I've been thinking the same. I'm actually building a little site that presents a textarea that you can type your comment into and it will track its changes over time (typing, editing, pasting, etc) and provide a little playback widget so someone can see the composition of the comment. The idea being you can include a link to the playback in your comment that you post here and someone can eyeball it and see if it looks like you really spent some time writing it, vs just pasting in LLM slop. Of course, a sophisticated agent could _simulate_ writing the comment, but I think it could still help in general.
My favorite code editor is where I write anything longer than a sentence or two, including this comment. Then I paste the result into its final destination. Given that I tend to heavily edit my writing, the muscle memory I've built up in that editor helps me focus more deeply on my writing. So I guess I'll look pretty suspicious? Let me add an em-dash — everyone knows that real humans don't use those. ;-)
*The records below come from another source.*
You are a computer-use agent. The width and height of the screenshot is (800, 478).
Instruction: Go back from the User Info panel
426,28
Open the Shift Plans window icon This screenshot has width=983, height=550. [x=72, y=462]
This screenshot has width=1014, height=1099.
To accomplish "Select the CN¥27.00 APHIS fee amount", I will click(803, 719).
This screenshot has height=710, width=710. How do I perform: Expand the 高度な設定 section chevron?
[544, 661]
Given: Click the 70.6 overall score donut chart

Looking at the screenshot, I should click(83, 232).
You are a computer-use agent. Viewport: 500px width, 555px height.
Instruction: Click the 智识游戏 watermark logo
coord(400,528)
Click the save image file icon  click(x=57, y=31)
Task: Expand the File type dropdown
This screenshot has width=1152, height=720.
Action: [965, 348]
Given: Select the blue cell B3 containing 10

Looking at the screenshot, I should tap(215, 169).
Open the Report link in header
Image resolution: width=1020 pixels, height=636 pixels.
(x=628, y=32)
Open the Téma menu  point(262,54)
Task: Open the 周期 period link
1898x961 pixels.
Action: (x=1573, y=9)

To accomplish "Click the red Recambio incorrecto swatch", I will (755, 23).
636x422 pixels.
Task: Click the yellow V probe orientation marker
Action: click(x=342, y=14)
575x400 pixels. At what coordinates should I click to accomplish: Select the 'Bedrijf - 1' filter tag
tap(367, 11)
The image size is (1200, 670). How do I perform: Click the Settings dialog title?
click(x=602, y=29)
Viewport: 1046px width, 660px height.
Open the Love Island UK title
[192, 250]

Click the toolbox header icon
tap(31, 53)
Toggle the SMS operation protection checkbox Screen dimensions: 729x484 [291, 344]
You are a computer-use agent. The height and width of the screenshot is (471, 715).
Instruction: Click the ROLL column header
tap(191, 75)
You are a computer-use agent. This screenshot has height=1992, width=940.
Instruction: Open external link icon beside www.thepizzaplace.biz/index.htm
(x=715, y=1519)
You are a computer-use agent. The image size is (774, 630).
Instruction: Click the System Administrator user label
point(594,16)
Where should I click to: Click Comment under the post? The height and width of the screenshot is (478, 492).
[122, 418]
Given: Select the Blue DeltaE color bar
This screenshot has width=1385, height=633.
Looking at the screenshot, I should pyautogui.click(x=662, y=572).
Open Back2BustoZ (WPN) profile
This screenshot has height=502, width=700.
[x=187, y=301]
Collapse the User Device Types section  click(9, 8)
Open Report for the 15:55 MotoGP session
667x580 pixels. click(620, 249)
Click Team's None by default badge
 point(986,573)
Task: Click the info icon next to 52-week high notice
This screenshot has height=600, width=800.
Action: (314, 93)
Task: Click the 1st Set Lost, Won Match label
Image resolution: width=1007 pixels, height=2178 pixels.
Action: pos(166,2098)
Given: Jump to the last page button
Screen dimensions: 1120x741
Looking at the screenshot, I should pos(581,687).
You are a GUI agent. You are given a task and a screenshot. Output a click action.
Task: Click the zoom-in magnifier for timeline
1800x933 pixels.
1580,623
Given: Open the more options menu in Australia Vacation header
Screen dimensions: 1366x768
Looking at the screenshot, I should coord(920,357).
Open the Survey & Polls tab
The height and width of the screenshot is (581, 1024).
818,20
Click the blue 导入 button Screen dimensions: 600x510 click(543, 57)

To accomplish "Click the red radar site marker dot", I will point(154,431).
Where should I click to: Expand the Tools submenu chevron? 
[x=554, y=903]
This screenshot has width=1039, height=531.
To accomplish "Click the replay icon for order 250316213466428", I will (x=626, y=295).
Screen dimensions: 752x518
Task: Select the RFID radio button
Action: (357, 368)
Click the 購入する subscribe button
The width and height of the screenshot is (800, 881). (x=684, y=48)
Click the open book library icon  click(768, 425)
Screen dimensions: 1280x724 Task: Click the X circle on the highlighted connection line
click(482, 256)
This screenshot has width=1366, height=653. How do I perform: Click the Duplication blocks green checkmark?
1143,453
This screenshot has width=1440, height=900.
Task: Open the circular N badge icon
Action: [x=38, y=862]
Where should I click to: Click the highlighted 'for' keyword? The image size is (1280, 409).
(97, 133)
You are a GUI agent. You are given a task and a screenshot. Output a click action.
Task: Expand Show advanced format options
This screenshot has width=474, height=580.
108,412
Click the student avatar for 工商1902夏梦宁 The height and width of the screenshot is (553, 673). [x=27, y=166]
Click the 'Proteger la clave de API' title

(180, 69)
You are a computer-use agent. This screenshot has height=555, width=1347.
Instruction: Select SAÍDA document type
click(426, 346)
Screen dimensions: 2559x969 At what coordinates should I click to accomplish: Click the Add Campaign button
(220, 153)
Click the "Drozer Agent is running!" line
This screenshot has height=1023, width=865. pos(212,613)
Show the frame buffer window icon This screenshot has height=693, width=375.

I don't know why more school districts don't force this for essays. It's so straightforward with Google doc editing history too. And yeah, sure, you can get around it if you _really_ want quite trivially, but I imagine it would solve for 99% of students, and force them to actually engage with whatever AI-generated stuff they inevitably type by hand more than they were before.
Money is more focused on rolling out AI as fast as possible, rather than dealing with the side effects of that.
I have no problems typing an essay out.
One caveat, you might want to account for text that the writer deleted staying deleted/hidden. I'm not always the best at proofreading before submitting, but I'll often cut tangents I'm prone to ramble onto. Accidental pastes from other sources that are meant to stay private would be another issue if the history tracker grabs everything that goes into the text box.
A generic playwright script taking agent's output as input could do this easily. Especially if it's just a few sites.